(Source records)
....................

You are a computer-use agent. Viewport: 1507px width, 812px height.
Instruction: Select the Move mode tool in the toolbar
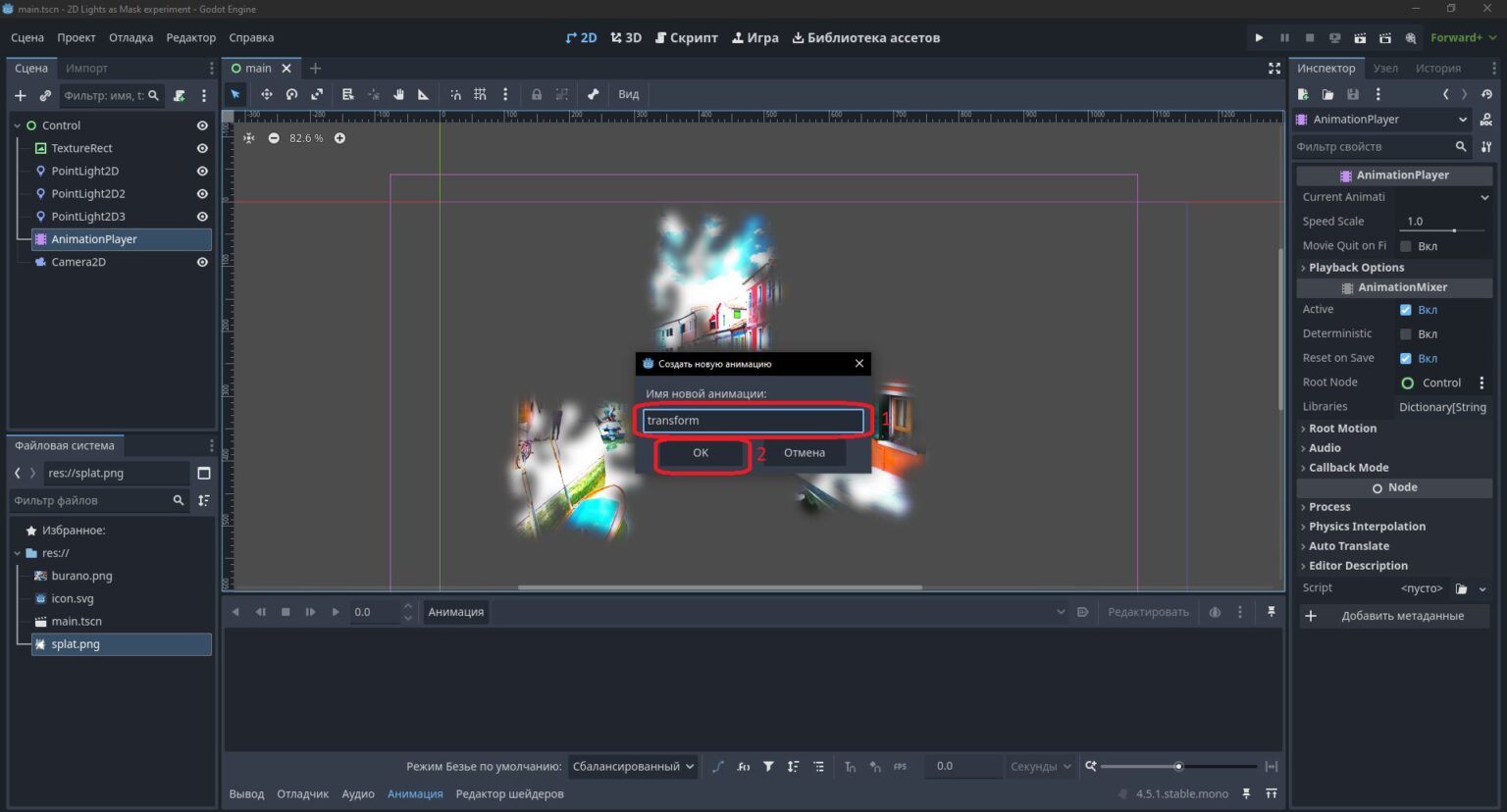pos(266,94)
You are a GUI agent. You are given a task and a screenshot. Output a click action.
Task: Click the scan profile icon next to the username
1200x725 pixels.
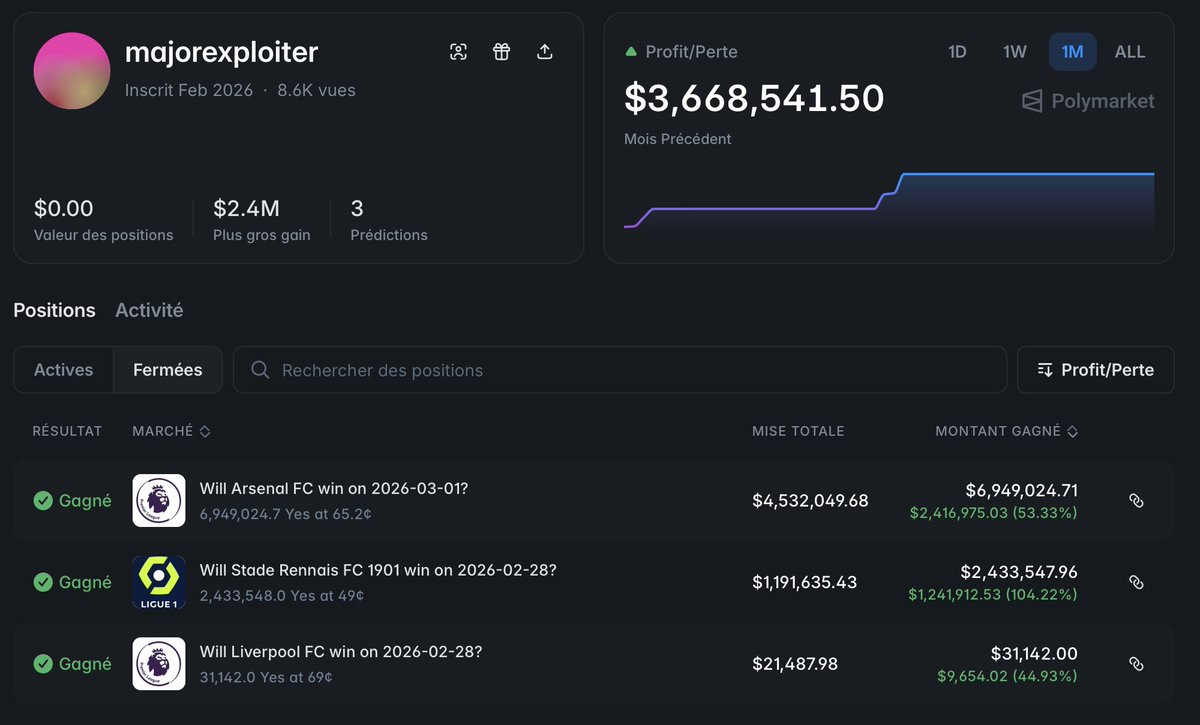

....................

**Activity**. Check each line of the data above for the word "agent" and copy the ones where it is found.

**Written answer**.
You are a computer-use agent. Viewport: 1507px width, 812px height.
You are a GUI agent. You are given a task and a screenshot. Output a click action.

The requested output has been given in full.